Дима очень любил своих родителей, считал себя в вечном долгу перед ними. Но во многом его характер сформировался благодаря бабушке Ольге Леонтьевне. Она часто была примером для него. Когда надо было принимать ответственное решение, он думал, как поступила бы она или что сказала бы ему.
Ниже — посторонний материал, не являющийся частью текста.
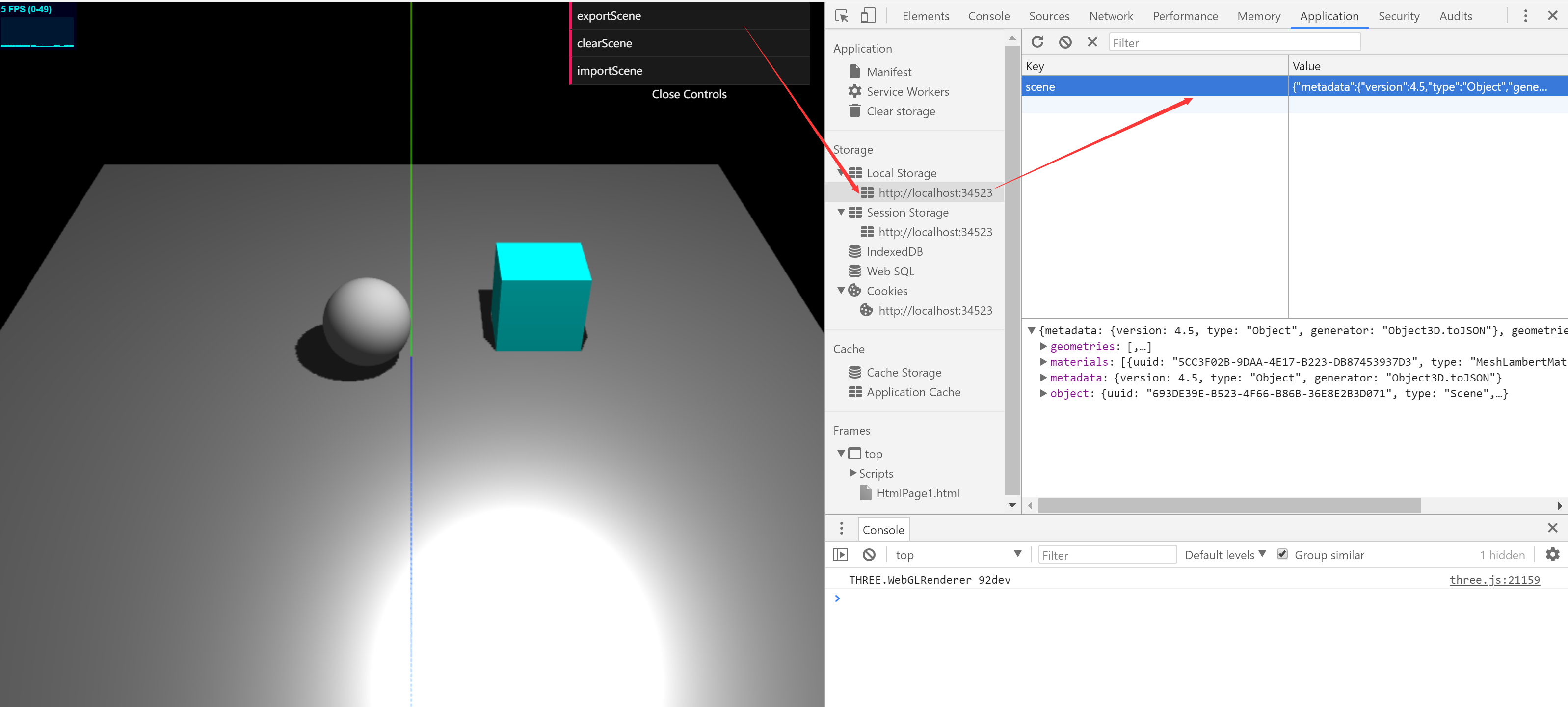1568x707 pixels.
Task: Uncheck the Group similar checkbox
Action: coord(1282,554)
Бабушка жила долго, и как считал Дима, счастливо, но когда-то всему приходит конец. Именно в эти февральские дни, накануне своего восьмидесяти семилетия бабушка Оля умирала, долго и мучительно.
В четырнадцать лет Дима услышал от бабушки такой рассказ. Оценил он его много позже. Бабушке было за шестьдесят, когда ей удалили аппендицит. Операцию выполняли под местным обезболиванием, временами она чувствовала боль, но терпела. А на соседнем столе кого-то тоже оперировали под местным обезболиванием по поводу аппендицита, и человек громко кричал от боли. Бабушке было непонятно, зачем кричать, если все равно надо оперироваться и криком ничего не изменить. Вот такая у нее была логика.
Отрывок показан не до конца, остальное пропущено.